= Robert Wood (timber merchant) =

Robert Wood (10 August 1792 - 13 April 1847), was a Canadian timber merchant and shipowner inaccurately alleged to be the son of Prince Edward Augustus and his mistress, Madame de Saint-Laurent.

==Alleged parentage==
Recent scholarship (particularly by Mollie Gillen, who was granted access to the Royal Archive at Windsor Castle) has established that no children were born of the 27-year relationship between Edward Augustus and Madame de Saint-Laurent; although many Canadian families and individuals (including the Nova Scotian soldier Sir William Fenwick Williams, 1st Baronet) have claimed descent from them, such claims can now be discounted in light of this new research. Based on the absence of birth or baptism records for Wood (with such an absence often considered to be indicative of royal descent), subsequent generations of the Wood family had a tradition that claimed that the infant Wood was given by the Prince to his former servant, Robert Wood senior.
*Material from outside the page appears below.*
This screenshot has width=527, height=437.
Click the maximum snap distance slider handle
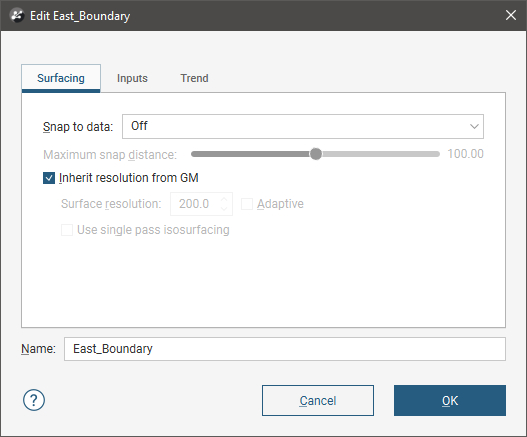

Exactly when Robert Wood and his parentage became the subject of such speculation is unclear, but the only source appears to have been the family itself.

==Parentage==
Wood was in fact the biological son of the aforementioned Robert Wood, who was a servant to the Prince when he went to Quebec in 1791. Robert Wood senior married, in December of that year, Marie Dupuis (also known as Marie Caton). Subsequently appointed doorkeeper of the Executive Council, and later a merchant, he died in 1806, survived by seven children, Robert junior being the eldest.

==Career==
By 1812, Wood was commissioned culler of timber, and by 1815 master culler and measurer of masts and timber. He and his brother George started their own business as timber merchants and carpenters; the business flourished and floundered on the vicissitudes of the timber market, and Wood was bankrupted in 1826, only to recover (building a large house at Anse St Michel, Sillery) by 1829.

==Death==
At some time around the end of 1846 or early 1847, Wood visited the West Indies to benefit his health; this failed to do any good, and he died in April of that year. Place of death has been noted as Savannah, Georgia. He was survived by his wife, Charlotte (née Gray), daughter of a military clerk, whom he had married in 1817 and with whom he had eleven children.